Anayasa Mahkemesi'ne bireysel başvurunun en çok muhatabı olan kurumlar yargı organlarıdır. Çeşitli yargı organlarının vermiş olduğu kararlara karşı, adil yargılama olmadığı iddiasıyla Anayasa Mahkemesi'ne bireysel başvuru yapılmaktadır. Bireysel başvurunu en fazla yargı kararlarına karşı olmasının sebebi hak ihlaline konu olan durumun öncelikle mahkemede çözülmesi gerekliliğinden dolayıdır.

Pek çok alanda çeşitli mahkemelerin kararlarına karşı, tüm yargı yolları tükenmesi koşuluyla, Anayasa Mahkemesine bireysel başvuru yapılmaktadır.

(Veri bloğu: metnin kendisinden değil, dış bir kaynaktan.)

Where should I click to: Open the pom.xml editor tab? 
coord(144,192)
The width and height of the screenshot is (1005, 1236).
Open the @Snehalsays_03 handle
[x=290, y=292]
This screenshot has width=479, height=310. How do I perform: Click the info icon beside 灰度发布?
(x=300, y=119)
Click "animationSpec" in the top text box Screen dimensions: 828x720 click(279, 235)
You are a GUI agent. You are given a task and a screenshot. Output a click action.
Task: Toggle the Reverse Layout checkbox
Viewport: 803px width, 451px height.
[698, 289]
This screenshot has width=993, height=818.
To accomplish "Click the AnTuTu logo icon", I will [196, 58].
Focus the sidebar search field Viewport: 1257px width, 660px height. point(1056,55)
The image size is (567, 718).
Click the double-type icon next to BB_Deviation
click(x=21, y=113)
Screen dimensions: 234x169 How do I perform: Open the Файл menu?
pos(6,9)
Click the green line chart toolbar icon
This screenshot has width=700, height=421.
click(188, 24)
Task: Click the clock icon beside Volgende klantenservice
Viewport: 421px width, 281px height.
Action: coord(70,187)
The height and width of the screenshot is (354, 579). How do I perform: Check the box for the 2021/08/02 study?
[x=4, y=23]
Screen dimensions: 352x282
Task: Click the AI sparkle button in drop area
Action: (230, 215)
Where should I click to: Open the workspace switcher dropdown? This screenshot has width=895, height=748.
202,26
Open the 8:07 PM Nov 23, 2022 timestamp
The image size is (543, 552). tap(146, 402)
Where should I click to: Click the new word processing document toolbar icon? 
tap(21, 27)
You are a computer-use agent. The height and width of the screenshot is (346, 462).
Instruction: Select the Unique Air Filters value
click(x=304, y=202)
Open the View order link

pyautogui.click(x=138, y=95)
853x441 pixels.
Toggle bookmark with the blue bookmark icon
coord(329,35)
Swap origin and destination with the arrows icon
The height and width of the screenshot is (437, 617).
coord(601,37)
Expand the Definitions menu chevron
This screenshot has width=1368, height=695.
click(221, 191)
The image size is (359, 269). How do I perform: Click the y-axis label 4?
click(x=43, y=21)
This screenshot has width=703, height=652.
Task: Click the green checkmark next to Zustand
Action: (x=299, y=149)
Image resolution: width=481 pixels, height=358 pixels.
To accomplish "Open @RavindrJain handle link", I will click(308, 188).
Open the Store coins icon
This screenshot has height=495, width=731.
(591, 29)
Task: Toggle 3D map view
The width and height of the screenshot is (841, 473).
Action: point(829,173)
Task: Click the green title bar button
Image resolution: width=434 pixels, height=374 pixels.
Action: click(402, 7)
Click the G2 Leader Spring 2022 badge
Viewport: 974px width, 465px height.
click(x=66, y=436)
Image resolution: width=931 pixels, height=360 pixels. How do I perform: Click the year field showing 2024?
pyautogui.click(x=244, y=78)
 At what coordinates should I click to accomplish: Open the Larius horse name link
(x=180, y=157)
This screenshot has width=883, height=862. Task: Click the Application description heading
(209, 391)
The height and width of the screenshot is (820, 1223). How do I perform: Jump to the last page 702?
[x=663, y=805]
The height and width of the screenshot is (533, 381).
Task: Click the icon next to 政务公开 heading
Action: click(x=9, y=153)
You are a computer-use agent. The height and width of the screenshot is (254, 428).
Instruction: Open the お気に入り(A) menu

Toparlayacak olursak, bireyler, yargı organları tarafınca vermiş olduğu kararlara karşı hakları ihlal edildiğinde, diğer tüm yasal başvuru yollarını tüketmesi koşulu ile Anayasa Mahkemesi'ne Anayasada belirlenmiş haklarının ihlali sebebiyle başvuru yapabilirler.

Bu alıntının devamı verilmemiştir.